In January 1988, aged 25, I started work here as a library assistant. Now 28 years later and aged 53 I’m still here! I’m not sure if that is cause for celebration or a worrying sign of my extreme procrastination! My colleagues decided it was a cause for celebration and on my 25th anniversary, presented me with a lovely cake at a surprise party.

anniversary cake

To my embarrassment I was also handed a copy of my job application.

On it I wrote: “I am very keen on this position of Library Assistant, since there appears to be quite a wide variety of tasks to be undertaken and I would also like the chance to use microcomputers”.

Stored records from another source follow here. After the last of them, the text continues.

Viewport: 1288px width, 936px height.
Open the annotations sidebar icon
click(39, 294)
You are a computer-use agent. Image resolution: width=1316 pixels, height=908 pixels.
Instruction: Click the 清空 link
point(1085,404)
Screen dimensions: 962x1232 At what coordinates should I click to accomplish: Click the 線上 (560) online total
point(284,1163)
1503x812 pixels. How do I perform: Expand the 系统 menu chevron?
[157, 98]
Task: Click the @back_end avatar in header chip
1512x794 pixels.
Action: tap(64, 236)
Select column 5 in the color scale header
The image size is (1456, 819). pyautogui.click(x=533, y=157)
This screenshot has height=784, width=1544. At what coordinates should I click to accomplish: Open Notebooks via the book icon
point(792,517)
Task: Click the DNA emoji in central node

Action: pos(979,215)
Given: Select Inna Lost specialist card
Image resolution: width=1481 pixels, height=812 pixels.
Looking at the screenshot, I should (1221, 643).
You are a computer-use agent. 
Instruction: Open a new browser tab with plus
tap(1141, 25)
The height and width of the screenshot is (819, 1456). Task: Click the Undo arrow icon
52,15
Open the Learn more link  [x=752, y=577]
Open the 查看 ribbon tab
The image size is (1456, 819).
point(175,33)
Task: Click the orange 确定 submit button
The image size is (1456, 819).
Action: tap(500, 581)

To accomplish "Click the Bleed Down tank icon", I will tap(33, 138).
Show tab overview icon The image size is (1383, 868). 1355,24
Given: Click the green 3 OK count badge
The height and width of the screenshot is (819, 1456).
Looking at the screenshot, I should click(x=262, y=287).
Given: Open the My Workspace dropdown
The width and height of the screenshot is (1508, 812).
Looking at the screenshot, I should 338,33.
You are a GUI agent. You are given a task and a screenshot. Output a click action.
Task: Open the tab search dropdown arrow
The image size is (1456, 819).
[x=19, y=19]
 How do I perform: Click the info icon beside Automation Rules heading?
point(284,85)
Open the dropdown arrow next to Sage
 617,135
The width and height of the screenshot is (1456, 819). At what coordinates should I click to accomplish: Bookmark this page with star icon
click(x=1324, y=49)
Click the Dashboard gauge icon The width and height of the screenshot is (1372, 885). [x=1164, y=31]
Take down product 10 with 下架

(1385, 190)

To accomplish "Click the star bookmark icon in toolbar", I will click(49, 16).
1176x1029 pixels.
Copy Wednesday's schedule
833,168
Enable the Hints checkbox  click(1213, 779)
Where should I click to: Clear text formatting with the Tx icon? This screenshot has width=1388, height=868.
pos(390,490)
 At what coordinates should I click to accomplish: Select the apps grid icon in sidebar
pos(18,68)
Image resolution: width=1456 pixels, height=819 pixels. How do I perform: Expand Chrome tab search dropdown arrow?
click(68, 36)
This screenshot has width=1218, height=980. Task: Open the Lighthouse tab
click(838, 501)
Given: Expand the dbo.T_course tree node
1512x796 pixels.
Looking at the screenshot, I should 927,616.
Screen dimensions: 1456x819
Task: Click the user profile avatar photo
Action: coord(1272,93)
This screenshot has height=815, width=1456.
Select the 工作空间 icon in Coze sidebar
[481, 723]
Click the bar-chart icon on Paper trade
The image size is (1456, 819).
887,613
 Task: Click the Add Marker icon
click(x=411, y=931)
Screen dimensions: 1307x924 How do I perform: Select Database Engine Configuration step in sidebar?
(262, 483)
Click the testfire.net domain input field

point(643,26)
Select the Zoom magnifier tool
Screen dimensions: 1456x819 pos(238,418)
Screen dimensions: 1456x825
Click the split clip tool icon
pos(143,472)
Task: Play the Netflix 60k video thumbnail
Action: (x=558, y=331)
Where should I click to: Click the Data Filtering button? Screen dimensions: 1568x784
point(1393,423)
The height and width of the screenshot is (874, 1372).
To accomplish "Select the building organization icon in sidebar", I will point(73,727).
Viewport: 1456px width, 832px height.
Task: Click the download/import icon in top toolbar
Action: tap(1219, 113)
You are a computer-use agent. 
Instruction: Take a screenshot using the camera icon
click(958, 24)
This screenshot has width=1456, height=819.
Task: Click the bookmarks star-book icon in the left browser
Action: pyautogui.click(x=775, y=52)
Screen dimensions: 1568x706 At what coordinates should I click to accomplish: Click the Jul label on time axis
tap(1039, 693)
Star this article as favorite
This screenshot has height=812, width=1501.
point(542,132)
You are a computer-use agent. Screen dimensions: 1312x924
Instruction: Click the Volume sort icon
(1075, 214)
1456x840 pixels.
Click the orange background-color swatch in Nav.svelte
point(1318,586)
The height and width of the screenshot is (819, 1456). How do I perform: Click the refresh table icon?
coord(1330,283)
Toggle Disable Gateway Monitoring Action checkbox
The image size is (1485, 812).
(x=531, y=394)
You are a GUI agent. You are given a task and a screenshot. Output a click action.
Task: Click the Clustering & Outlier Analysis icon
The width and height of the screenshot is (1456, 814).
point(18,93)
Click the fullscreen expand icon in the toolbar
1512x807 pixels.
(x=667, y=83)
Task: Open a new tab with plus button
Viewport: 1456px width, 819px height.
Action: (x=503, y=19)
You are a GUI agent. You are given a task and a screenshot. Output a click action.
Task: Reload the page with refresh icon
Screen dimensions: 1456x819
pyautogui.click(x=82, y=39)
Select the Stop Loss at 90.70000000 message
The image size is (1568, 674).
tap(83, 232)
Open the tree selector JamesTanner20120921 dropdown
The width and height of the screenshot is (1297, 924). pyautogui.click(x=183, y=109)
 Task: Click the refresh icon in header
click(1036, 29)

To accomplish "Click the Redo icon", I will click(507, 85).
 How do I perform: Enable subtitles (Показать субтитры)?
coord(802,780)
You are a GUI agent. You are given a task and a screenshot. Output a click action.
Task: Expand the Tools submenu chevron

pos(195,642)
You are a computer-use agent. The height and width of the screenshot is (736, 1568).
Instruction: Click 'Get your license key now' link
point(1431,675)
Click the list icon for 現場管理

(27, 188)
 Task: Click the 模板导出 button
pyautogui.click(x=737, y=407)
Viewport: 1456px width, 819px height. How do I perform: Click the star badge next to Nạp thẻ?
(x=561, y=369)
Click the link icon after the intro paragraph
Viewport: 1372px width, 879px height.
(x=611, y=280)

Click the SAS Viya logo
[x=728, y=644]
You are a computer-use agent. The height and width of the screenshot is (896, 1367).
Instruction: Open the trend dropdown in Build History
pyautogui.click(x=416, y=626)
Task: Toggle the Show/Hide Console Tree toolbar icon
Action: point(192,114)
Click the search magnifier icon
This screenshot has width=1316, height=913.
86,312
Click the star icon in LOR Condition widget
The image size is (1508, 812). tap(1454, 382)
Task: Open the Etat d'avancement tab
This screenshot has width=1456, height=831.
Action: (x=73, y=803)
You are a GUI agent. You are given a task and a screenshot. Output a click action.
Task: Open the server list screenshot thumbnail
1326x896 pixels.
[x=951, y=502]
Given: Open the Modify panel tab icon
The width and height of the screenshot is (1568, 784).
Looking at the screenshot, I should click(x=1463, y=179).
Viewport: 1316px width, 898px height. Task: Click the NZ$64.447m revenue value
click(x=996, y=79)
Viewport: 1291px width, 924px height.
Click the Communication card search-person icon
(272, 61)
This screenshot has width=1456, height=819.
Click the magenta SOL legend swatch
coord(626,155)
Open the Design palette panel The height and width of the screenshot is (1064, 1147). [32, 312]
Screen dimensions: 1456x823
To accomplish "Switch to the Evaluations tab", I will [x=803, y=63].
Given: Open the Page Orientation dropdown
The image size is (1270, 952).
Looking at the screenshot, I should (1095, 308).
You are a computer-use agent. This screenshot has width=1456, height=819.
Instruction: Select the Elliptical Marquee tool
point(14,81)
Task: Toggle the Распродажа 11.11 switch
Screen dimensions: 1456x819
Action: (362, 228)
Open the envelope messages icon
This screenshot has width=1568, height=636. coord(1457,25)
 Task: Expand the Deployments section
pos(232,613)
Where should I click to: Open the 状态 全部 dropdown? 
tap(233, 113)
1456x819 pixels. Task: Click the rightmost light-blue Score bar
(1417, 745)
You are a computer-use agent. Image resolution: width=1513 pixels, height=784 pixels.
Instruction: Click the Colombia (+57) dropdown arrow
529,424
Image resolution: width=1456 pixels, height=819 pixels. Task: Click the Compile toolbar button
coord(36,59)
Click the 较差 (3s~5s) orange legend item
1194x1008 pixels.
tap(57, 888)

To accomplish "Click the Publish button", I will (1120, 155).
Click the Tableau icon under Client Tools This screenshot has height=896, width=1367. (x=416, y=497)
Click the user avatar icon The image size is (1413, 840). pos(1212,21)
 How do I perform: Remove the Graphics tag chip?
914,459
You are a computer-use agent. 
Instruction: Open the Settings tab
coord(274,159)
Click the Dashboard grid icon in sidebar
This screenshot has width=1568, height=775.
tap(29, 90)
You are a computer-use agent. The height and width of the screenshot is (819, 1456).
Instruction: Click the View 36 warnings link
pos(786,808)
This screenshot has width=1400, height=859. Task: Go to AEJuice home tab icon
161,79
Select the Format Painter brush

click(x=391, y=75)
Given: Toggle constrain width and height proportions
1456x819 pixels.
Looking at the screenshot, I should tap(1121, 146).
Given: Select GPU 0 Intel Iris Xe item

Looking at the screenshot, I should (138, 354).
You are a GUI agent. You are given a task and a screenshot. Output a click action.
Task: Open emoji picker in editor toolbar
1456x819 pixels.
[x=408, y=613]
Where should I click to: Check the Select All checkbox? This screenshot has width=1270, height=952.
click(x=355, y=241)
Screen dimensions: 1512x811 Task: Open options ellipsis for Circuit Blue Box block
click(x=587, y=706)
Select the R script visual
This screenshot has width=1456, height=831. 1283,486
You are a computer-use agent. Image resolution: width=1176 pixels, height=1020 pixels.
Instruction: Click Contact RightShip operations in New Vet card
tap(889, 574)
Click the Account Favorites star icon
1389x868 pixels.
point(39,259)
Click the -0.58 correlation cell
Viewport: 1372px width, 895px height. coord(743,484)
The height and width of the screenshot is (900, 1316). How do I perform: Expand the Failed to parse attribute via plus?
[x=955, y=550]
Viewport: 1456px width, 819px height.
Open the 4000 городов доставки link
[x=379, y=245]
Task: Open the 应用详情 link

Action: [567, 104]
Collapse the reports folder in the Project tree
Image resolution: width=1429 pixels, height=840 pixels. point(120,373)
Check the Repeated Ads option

Microcomputers! That sounds so quaint now! When I first started at the library we did make as much use of the modern technology of the time that we could, but a networked personal computer on every work desk was still a few years away.

To borrow books our library users stood at the library enquiry desk and wrote out by hand onto small index cards, the bibliographic details of each book they wanted to borrow.

card

There were no barcodes to be swiped using an automated library management system quite yet, that came later. Each day, a member of the library staff typed the information from these cards onto a shared PC, using a popular word processing package of the day, called ‘WordStar’, closely followed by ‘WordPerfect’. Yes I remember life before Microsoft’s ‘Word’.

So I did sometimes get to use a microcomputer, but mostly in those early days I used a typewriter for many of my daily tasks, including, occasionally, a very old manual typewriter. This involved hitting the keys from a great height and with gusto to produce anything vaguely legible! The arrival of an IBM ‘Golf Ball’ electric typewriter (with correcting ribbon, no less) was a great help and was the height of sophistication to me then.

Our library users browsed through catalogue cards to find items in the library and unbelievably I used the very attractive machine below to punch the correct shaped holes into some of these cards to enable them to be held securely in the card drawers. I have actually seen very similar equipment in a real museum!

hole punch

I also got to use the school’s Telex machine which we used to send messages to our off-site store for retrieving older journals and books. 28 years later I still retrieve items from store, but now I just send an email from the comfort of my own desk. My access to email and the internet in the library arrived in about 1994 and I can’t imagine life, at work or otherwise, without it now. By the way for those who don’t know what a Telex machine is, it involves two teleprinters and a phone line in between. It’s a bit like texting but with wires attached.

With the support of the school’s wonderful IT Services team, the Library has constantly embraced developments in technology over the years I have been here and continues to do so. I came here at an interesting time. I have seen pen and paper and typewriters give way PC’s, computer networking and, of course, the birth of the internet and the use of social media. When I arrived in 1988 I had no idea I would be doing this thing called ‘Blogging’ in 2016 and that I was to navigate a technological revolution via my working life here. If I had I may have taken notes!

And just in case some of you are sniggering at the idea of using a telex machine, or bashing away on a museum piece of a typewriter, remember that it all becomes history in the end, given long enough!